Should the summer and fall hunt prove successful, the Esquimaux is one of the happiest animals in the creation. He passes his dreary winter without one careful or anxious thought; he eats his fill and lies down to sleep, and then rises to eat again. In this manner they pass the greater part of their time; night and day are the same, eating and sleeping their chief enjoyments. When, however, they do rouse their dormant faculties to exertion, they seem to engage with great good-will in the few amusements they have, the principal of which is playing ball, men and women joining in the game. Two parties are opposed, the one driving the ball with sticks towards the goal, the other driving it in the opposite direction; in short, a game of shinty. They have dancing too,—ye gods! such dancing! Two rows of men and women, sometimes only of one sex, stand opposite to each other, exhibiting no other motion in their dancing than raising their shoulders with a peculiar jerk, bending their knees so as to give their whole bodies, from the knee upwards, the same motion, and grinning horribly at each other, while not a foot stirs.
As to the music to which this dance is performed, I know not well how to describe it. By inflating and depressing the lungs so as to create a convulsive heaving of the breast, a sound is produced, somewhat similar to the groans of a person suffering from suffocation; and it is to this sound they grin, and jerk their shoulders. The whole performance is quite in keeping; the music worthy of the dancing, the dancing worthy of the music. They have boxing too, but do not practise the art after the fashion of the Cribs and Coopers; they disdain to parry off the blow; each strikes in turn with clenched fist; the blow is given behind the ear, and, as soon as one of the parties acknowledges himself defeated, the combat ceases.
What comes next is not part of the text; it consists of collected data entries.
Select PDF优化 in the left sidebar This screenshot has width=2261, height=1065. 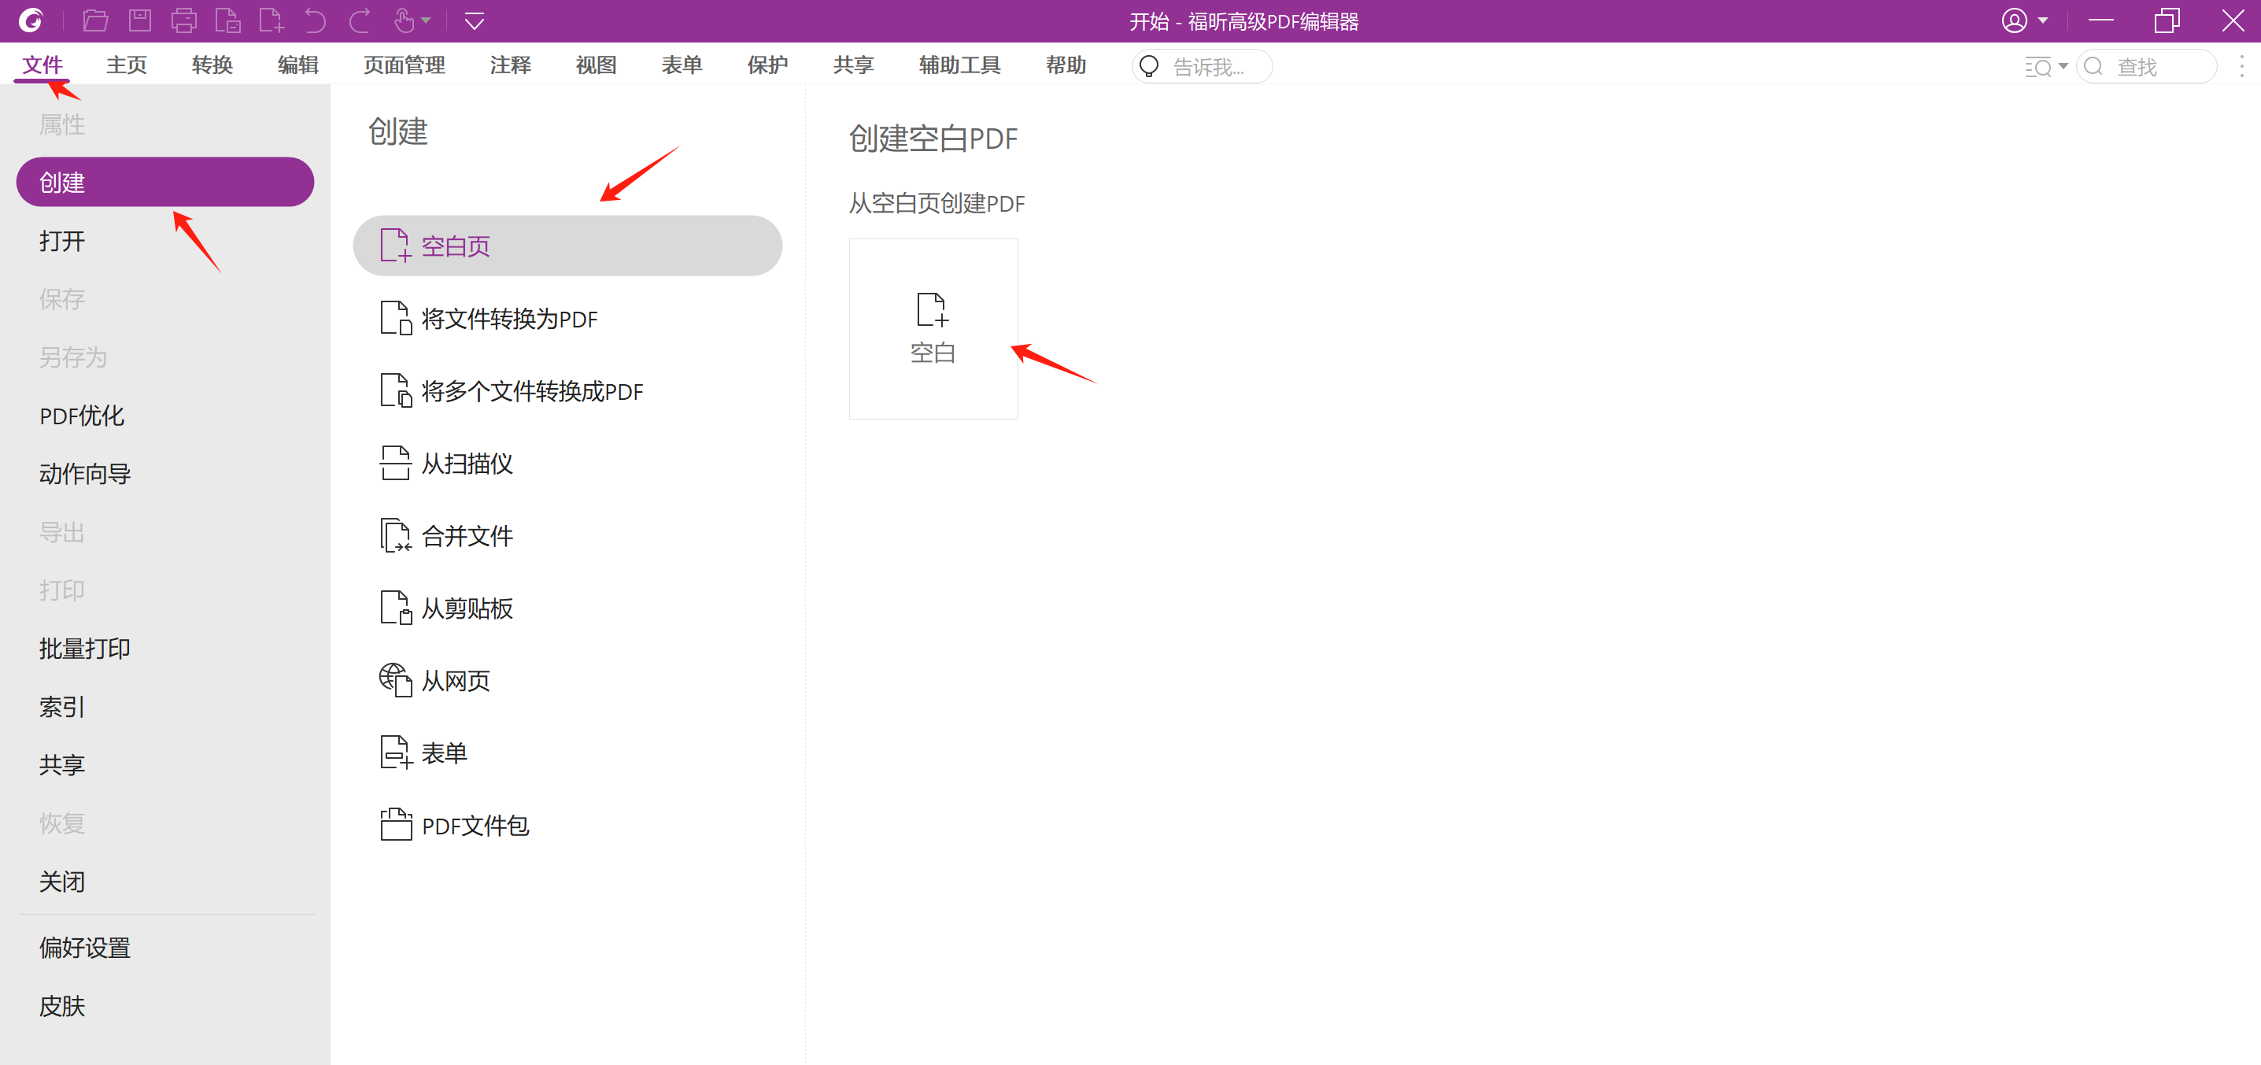[x=82, y=415]
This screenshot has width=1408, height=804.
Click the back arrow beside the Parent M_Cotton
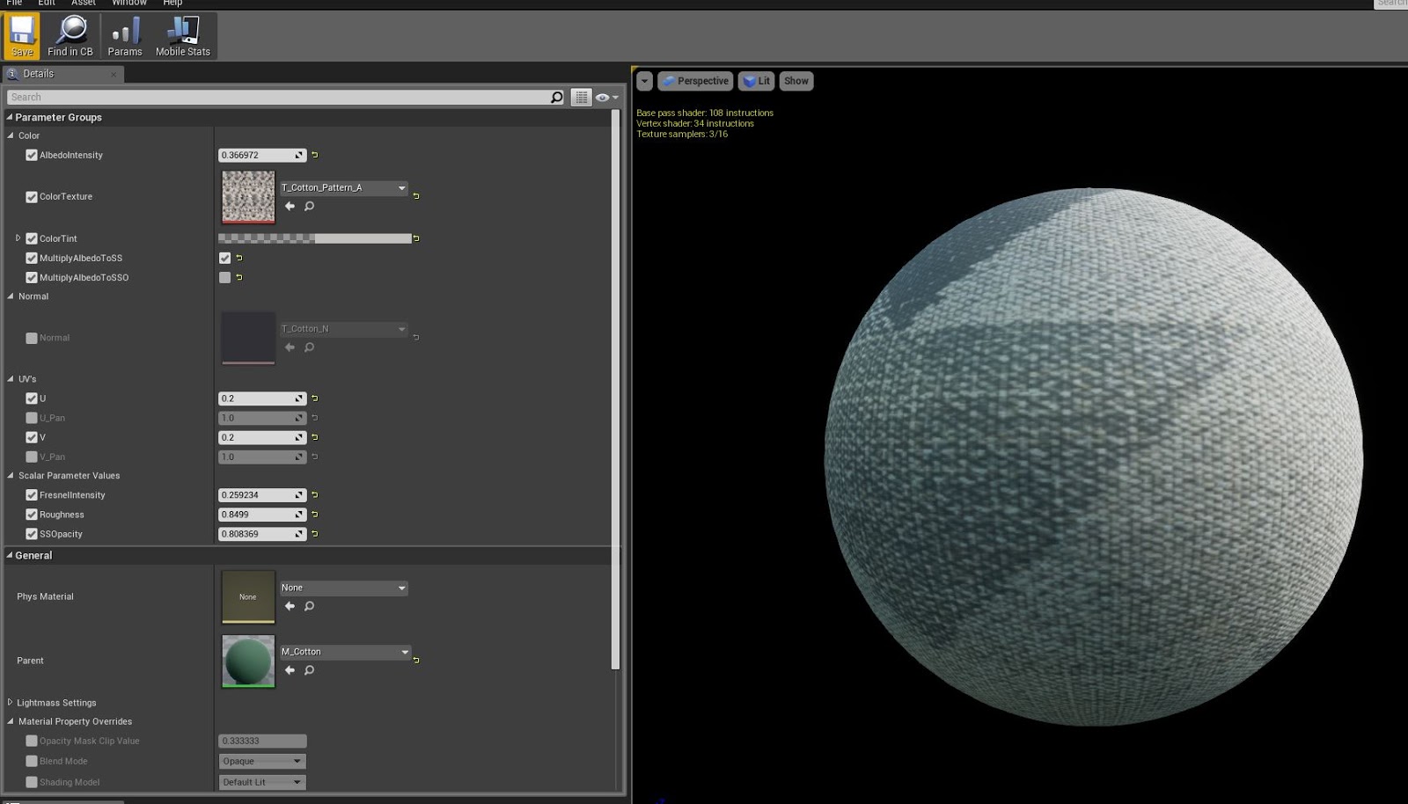(289, 669)
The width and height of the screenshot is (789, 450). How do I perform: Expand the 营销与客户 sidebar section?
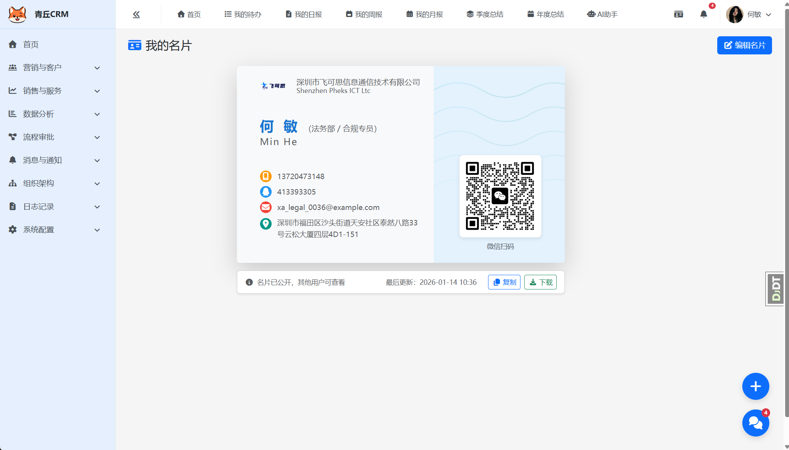54,68
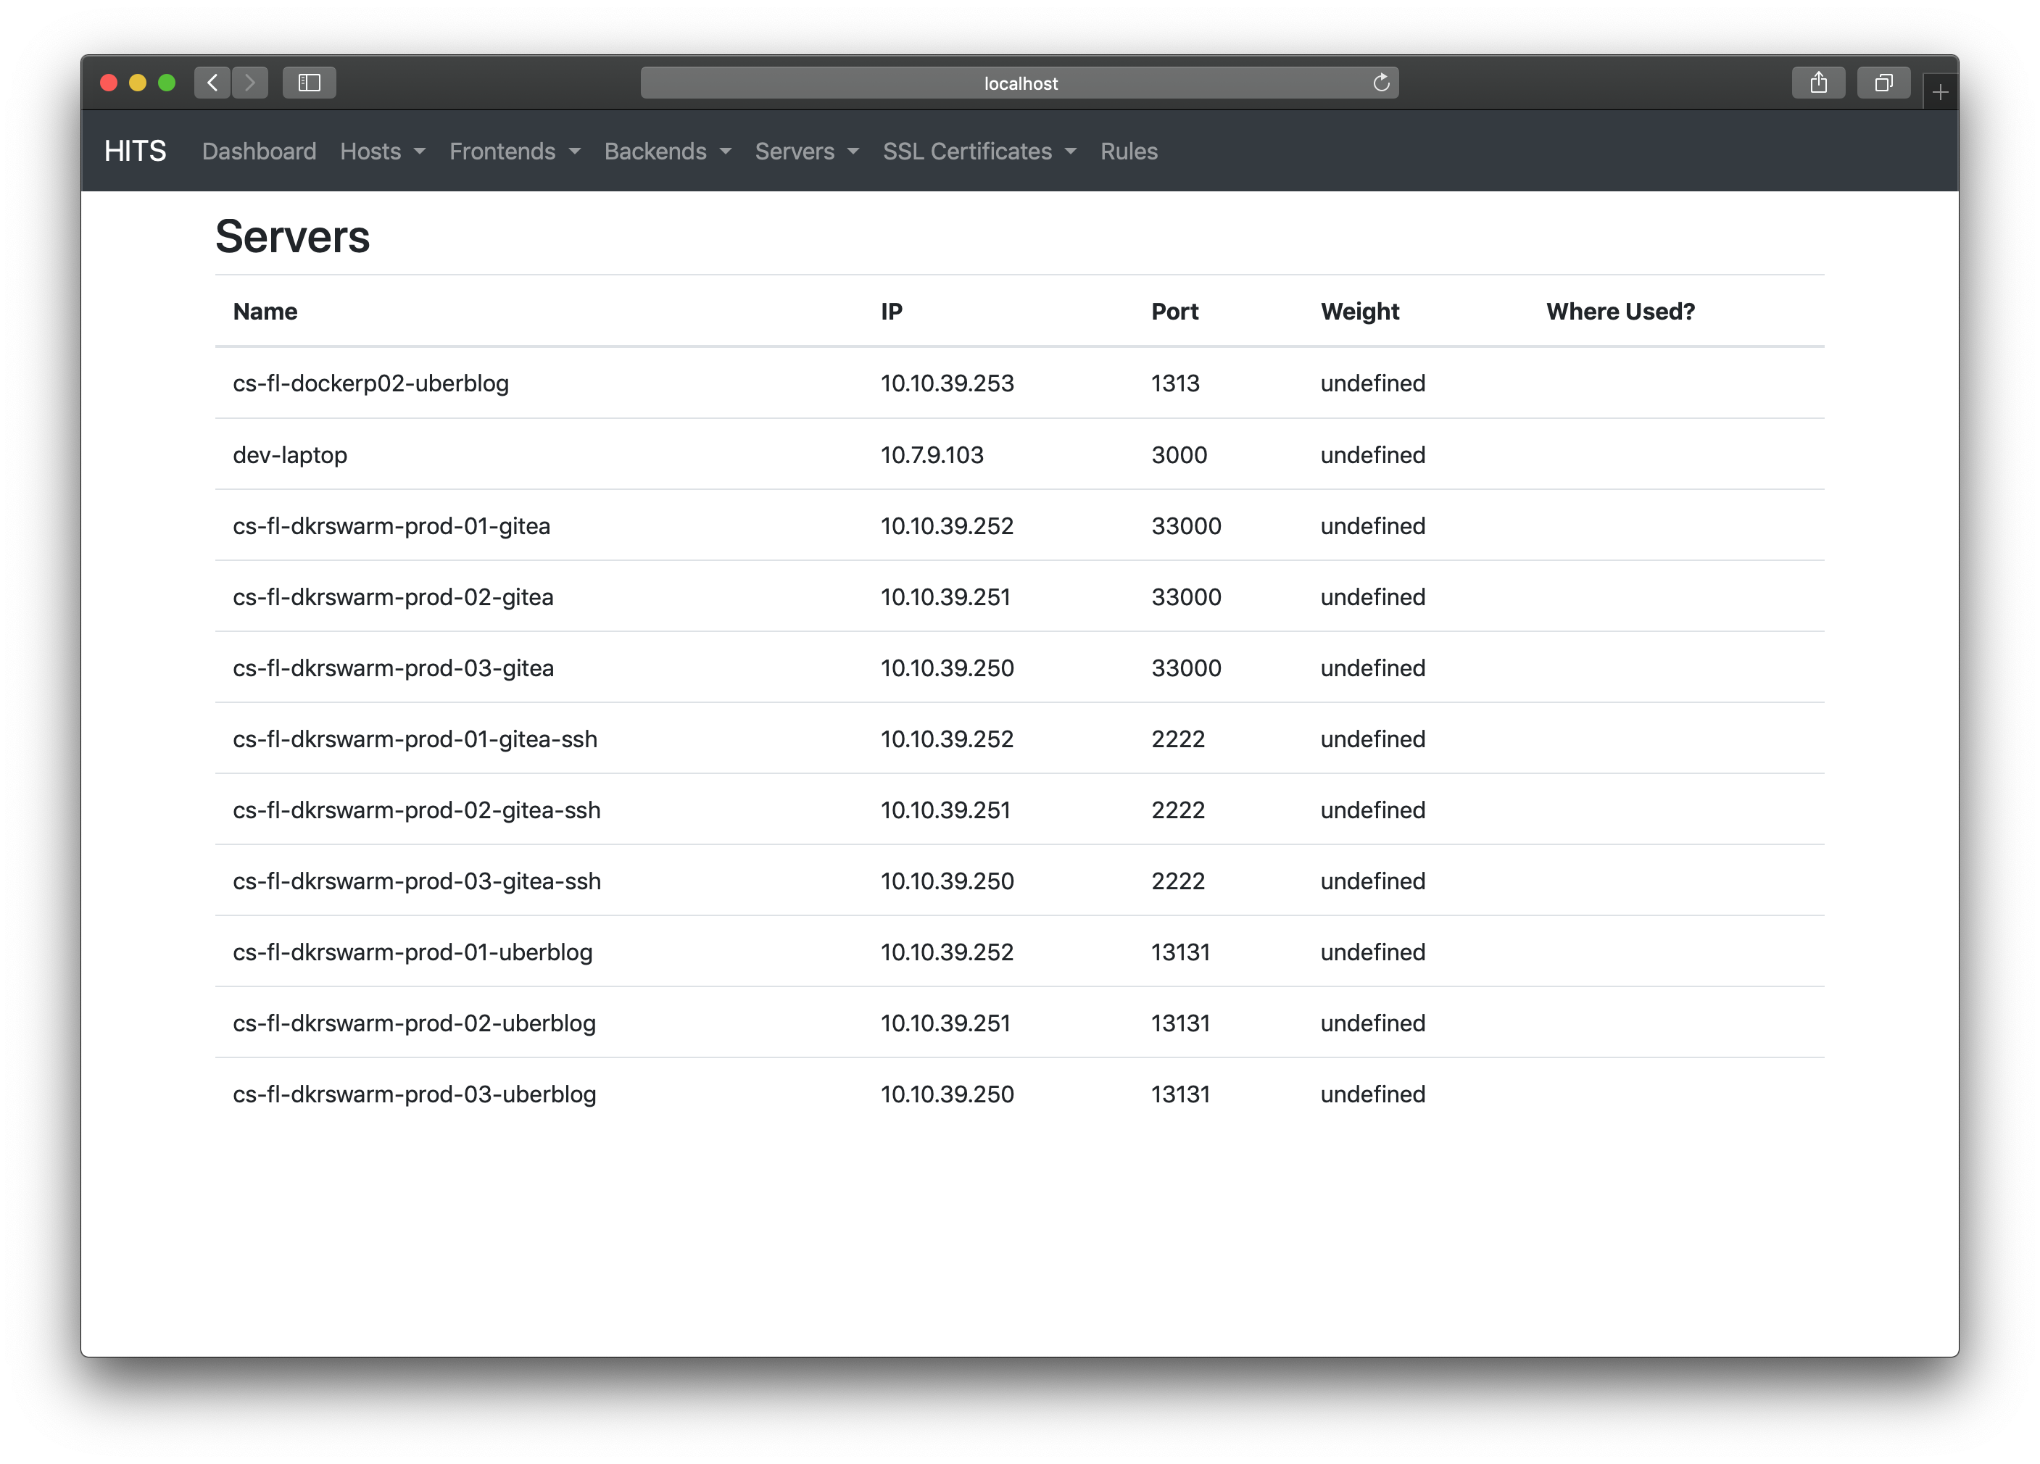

They are also adepts at wrestling; I have witnessed frequent contests between them and the inland Indians, when the latter were invariably floored.
No one enjoys a joke better than an Esquimaux, and when his risibility is excited he laughs with right good will, evincing in this, as in every other respect, the difference of disposition between them and the Indians, whose rigid features seldom betray their feelings. Much the same diversity of character and disposition is to be observed among the Esquimaux as among other barbarous tribes. Some instances of disinterested kindness and generosity fell under my notice while residing among them, that would have done honour to civilized man.
An Esquimaux who had attached himself to the establishment from the time of our first arrival at Ungava, kept a poor widow and her three orphans with him for several years, and seemed to make no difference between them and the members of his own family. It must be acknowledged, however, that the unhappy widows seldom fall into so good hands; their fate is the most wretched that can be imagined, unless they have children that can provide for them. In years of scarcity they are rejected from the community, and hover about the encampments like starving wolves, picking up whatever chance may throw in their way, until hunger and cold terminate their wretched existence.